You can file this one under "better than nothing" ;-) Here's plain Python3 code that rethinks the problem a bit. Perhaps numpy tricks could speed it substantially, but hard to see how.
- "A row" here is an integer in
range(2**n). So the array is just a tuple of integers.
- Because of that, it's dead easy to generate all arrays that are unique under row permutation via
combinations_with_replacement(). That reduces the trip count on the outer loop from 2**(n**2) to (2**n+n-1)-choose-n). An enormous reduction, but still ...
- A precomputed dict maps pairs of rows (which means pairs of integers here!) to their vector sum as a tuple. So no array operations are required when testing, except to test the tuples for equality. With some more trickery, the tuples could be coded as (say) base-3 integers, reducing the inner-loop test to comparing two integers retrieved from a pair of dict lookups.
- The time and space required for that precomputed dict is relatively trivial, so no attempt was made to speed that part.

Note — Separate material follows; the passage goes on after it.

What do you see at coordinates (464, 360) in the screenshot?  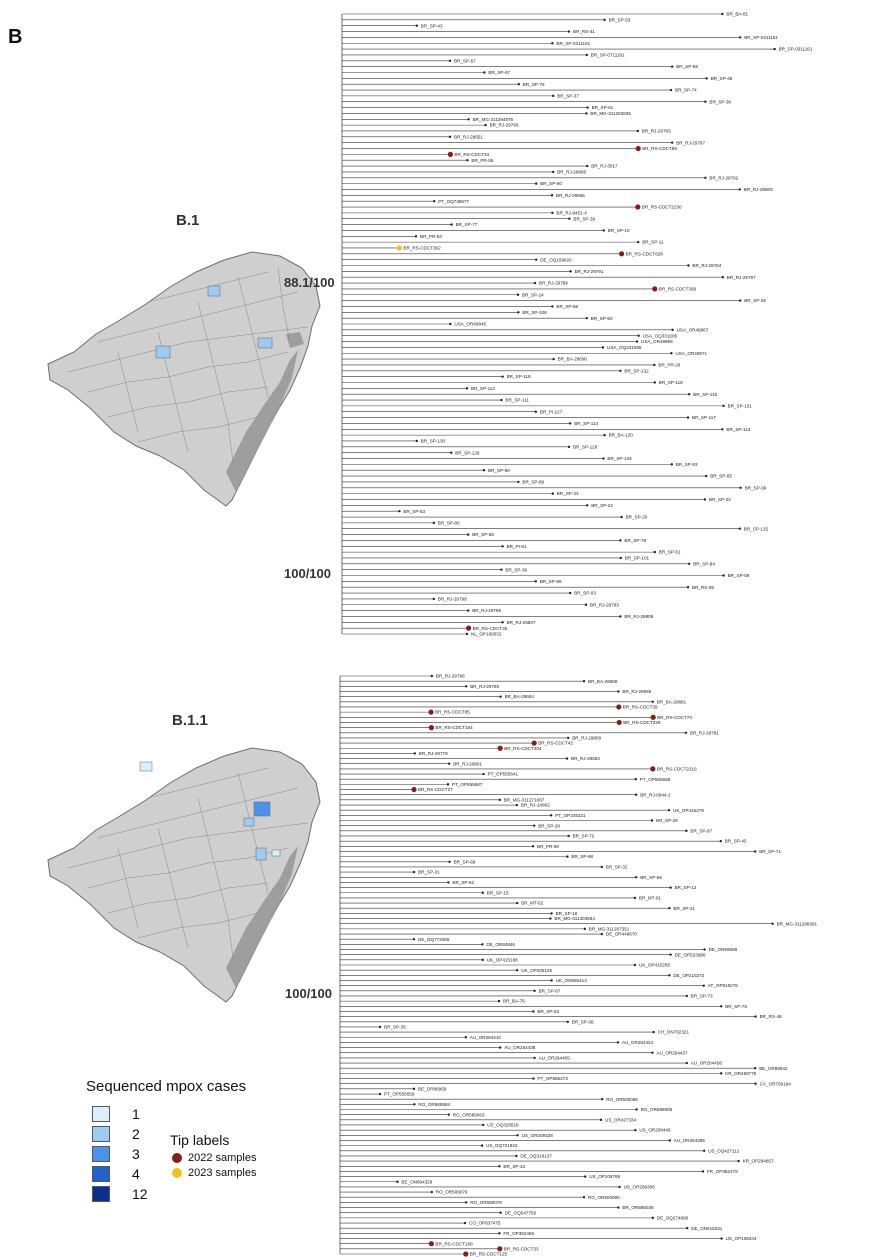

- The inner loop picks row indices 4 at a time, instead of your pair of loops each picking two indices at a time. It's faster to do all 4 in one gulp, in large part because there's no need to weed out pairs with a duplicated index.
Here's the code:
def calc_row_pairs(n):
fmt = "0%db" % n
rowpair2sum = dict()
for i in range(2**n):
row1 = list(map(int, format(i, fmt)))
for j in range(2**n):
row2 = map(int, format(j, fmt))
total = tuple(a+b for a, b in zip(row1, row2))
rowpair2sum[i, j] = total
return rowpair2sum
def multinomial(n, ks):
from math import factorial as f
assert n == sum(ks)
result = f(n)
for k in ks:
result //= f(k)
return result
def count(n):
from itertools import combinations_with_replacement as cwr
from itertools import combinations
from collections import Counter
rowpair2sum = calc_row_pairs(n)
total = 0
class NextPlease(Exception):
pass
for a in cwr(range(2**n), n):
try:
for ix in combinations(range(n), 4):
for ix1, ix2, ix3, ix4 in (
ix,
(ix[0], ix[2], ix[1], ix[3]),
(ix[0], ix[3], ix[1], ix[2])):
if rowpair2sum[a[ix1], a[ix2]] == \
rowpair2sum[a[ix3], a[ix4]]:
total += multinomial(n, Counter(a).values())
raise NextPlease
except NextPlease:
pass
return total
That sufficed to find results through n=6, although it took a long time to finish the last one (how long? don't know - didn't time it - on the order of an hour, though - "long time" is relative ;-) ):
>>> count(4)
3136
>>> count(5)
3053312
>>> count(6)
7247819776
EDIT - removing some needless indexing
A nice speedup by changing the main function to this:
def count(n):
from itertools import combinations_with_replacement as cwr
from itertools import combinations
from collections import Counter
rowpair2sum = calc_row_pairs(n)
total = 0
for a in cwr(range(2**n), n):
for r0, r1, r2, r3 in combinations(a, 4):
if rowpair2sum[r0, r1] == rowpair2sum[r2, r3] or \
rowpair2sum[r0, r2] == rowpair2sum[r1, r3] or \
rowpair2sum[r0, r3] == rowpair2sum[r1, r2]:
total += multinomial(n, Counter(a).values())
break
return total
EDIT - speeding the sum test
This is minor, but since this seems to be the best exact approach on the table so far, may as well squeeze some more out of it. As noted before, since each sum is in range(3), each tuple of sums can be replaced with an integer (viewing the tuple as giving the digits of a base-3 integer). Replace calc_row_pairs() like so:
def calc_row_pairs(n):
fmt = "0%db" % n
rowpair2sum = dict()
for i in range(2**n):
row1 = list(map(int, format(i, fmt)))
for j in range(2**n):
row2 = map(int, format(j, fmt))
total = 0
for a, b in zip(row1, row2):
t = a+b
assert 0 <= t <= 2
total = total * 3 + t
rowpair2sum[i, j] = total
return rowpair2sum
I'm sure numpy has a much faster way to do that, but the time taken by calc_row_pairs() is insignificant, so why bother? BTW, the advantage to doing this is that the inner-loop == tests change from needing to compare tuples to just comparing small integers. Plain Python benefits from that, but I bet pypy could benefit even more.